Provided material below:

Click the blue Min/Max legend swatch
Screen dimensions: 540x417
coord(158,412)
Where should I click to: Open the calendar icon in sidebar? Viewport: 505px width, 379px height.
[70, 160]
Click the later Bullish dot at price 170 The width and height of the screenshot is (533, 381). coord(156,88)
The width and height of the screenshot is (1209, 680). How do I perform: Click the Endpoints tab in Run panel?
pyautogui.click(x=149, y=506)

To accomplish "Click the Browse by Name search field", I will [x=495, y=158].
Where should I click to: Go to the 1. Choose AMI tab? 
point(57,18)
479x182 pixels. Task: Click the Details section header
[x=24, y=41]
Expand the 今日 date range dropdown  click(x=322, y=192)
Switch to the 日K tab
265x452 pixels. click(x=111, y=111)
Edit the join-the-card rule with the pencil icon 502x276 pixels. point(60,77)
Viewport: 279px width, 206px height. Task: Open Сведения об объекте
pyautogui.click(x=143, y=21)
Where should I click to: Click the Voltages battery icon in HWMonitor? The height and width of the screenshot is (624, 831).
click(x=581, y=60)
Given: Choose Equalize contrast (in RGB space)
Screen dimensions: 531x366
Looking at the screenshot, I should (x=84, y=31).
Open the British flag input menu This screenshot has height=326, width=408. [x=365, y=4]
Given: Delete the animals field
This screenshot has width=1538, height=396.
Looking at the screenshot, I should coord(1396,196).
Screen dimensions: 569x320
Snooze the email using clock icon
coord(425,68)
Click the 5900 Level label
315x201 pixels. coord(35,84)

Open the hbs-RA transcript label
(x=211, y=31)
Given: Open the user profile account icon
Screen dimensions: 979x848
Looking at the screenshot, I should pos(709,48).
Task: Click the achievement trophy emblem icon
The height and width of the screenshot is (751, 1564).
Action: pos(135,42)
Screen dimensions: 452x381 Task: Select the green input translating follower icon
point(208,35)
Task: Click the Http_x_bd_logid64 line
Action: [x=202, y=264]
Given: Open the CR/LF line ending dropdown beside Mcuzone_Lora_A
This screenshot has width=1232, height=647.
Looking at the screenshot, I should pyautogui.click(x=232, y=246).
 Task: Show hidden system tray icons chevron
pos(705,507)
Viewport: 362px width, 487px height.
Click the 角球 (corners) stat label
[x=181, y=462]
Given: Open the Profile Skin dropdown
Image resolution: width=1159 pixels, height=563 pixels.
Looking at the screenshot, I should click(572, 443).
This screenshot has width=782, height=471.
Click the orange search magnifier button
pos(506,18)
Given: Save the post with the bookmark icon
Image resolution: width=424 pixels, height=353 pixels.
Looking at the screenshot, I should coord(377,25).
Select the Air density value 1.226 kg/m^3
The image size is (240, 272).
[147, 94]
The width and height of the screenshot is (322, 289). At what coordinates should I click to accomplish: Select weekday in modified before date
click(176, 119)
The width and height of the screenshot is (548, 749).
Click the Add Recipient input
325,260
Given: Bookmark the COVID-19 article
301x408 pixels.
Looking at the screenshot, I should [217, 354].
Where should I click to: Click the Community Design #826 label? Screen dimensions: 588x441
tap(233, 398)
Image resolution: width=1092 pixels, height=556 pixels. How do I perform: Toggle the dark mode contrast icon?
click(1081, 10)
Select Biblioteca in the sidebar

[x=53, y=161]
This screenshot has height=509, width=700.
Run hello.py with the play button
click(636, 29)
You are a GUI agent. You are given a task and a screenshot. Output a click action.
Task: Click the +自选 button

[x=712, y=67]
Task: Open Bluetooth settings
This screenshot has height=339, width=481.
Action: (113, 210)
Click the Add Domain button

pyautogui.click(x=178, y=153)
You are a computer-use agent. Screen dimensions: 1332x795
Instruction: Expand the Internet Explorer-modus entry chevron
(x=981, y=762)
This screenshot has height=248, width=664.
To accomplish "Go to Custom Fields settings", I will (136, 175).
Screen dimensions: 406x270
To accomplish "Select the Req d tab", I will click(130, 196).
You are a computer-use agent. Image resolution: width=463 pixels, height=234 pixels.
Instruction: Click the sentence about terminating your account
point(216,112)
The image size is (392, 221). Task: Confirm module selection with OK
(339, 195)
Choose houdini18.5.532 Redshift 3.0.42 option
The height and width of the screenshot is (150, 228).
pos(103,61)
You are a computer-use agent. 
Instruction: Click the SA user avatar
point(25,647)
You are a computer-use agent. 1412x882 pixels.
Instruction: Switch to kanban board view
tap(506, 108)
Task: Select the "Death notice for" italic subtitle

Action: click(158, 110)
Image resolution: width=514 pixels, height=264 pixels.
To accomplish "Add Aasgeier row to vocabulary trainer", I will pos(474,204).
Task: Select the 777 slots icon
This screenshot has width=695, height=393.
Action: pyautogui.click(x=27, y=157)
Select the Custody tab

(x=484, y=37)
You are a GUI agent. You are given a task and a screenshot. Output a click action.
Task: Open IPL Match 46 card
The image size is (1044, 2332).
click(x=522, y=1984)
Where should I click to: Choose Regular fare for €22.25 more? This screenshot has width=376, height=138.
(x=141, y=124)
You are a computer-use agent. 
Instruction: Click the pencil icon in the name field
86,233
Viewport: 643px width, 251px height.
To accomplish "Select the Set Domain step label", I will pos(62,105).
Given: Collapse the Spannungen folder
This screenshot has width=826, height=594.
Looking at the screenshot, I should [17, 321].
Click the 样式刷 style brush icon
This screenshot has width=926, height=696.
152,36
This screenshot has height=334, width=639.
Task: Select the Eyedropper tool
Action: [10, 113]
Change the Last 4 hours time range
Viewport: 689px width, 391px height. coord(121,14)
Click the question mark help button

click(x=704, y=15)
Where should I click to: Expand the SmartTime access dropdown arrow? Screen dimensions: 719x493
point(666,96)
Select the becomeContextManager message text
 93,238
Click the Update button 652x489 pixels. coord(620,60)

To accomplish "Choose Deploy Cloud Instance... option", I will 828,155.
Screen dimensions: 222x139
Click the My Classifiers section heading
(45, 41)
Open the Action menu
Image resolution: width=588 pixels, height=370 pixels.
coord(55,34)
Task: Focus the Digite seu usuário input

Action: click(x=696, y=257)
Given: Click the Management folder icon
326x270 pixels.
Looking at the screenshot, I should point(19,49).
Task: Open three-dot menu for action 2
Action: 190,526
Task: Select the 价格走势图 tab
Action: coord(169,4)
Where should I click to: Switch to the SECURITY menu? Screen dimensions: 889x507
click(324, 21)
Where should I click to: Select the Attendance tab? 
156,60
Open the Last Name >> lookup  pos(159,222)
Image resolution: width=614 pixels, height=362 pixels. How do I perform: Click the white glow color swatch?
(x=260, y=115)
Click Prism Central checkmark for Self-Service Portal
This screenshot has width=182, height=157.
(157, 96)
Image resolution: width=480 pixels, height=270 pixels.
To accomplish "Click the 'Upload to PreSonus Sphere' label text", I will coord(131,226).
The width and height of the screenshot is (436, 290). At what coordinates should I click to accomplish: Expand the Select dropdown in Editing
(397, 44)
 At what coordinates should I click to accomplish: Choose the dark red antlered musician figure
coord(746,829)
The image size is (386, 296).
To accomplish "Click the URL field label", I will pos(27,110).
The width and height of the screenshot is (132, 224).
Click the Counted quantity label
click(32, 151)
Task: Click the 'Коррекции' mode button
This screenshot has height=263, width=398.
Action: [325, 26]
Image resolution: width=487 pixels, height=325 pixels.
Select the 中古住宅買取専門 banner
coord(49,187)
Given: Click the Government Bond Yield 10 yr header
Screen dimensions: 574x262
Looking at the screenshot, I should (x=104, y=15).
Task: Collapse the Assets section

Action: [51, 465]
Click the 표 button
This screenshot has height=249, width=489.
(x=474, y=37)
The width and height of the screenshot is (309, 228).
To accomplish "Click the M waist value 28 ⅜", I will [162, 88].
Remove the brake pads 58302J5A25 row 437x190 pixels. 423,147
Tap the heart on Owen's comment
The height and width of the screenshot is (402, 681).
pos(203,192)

End of Provided material.

_What to work on:_ Out of the material above, output word for word the line with "Open the British", the line with "Given: Save the post with the bookmark icon", and all lines between them, with nothing else.

_Exercise answer:_
Open the British flag input menu This screenshot has height=326, width=408. [x=365, y=4]
Given: Delete the animals field
This screenshot has width=1538, height=396.
Looking at the screenshot, I should coord(1396,196).
Screen dimensions: 569x320
Snooze the email using clock icon
coord(425,68)
Click the 5900 Level label
315x201 pixels. coord(35,84)

Open the hbs-RA transcript label
(x=211, y=31)
Given: Open the user profile account icon
Screen dimensions: 979x848
Looking at the screenshot, I should pos(709,48).
Task: Click the achievement trophy emblem icon
The height and width of the screenshot is (751, 1564).
Action: pos(135,42)
Screen dimensions: 452x381 Task: Select the green input translating follower icon
point(208,35)
Task: Click the Http_x_bd_logid64 line
Action: [x=202, y=264]
Given: Open the CR/LF line ending dropdown beside Mcuzone_Lora_A
This screenshot has width=1232, height=647.
Looking at the screenshot, I should pyautogui.click(x=232, y=246).
 Task: Show hidden system tray icons chevron
pos(705,507)
Viewport: 362px width, 487px height.
Click the 角球 (corners) stat label
[x=181, y=462]
Given: Open the Profile Skin dropdown
Image resolution: width=1159 pixels, height=563 pixels.
Looking at the screenshot, I should click(572, 443).
This screenshot has width=782, height=471.
Click the orange search magnifier button
pos(506,18)
Given: Save the post with the bookmark icon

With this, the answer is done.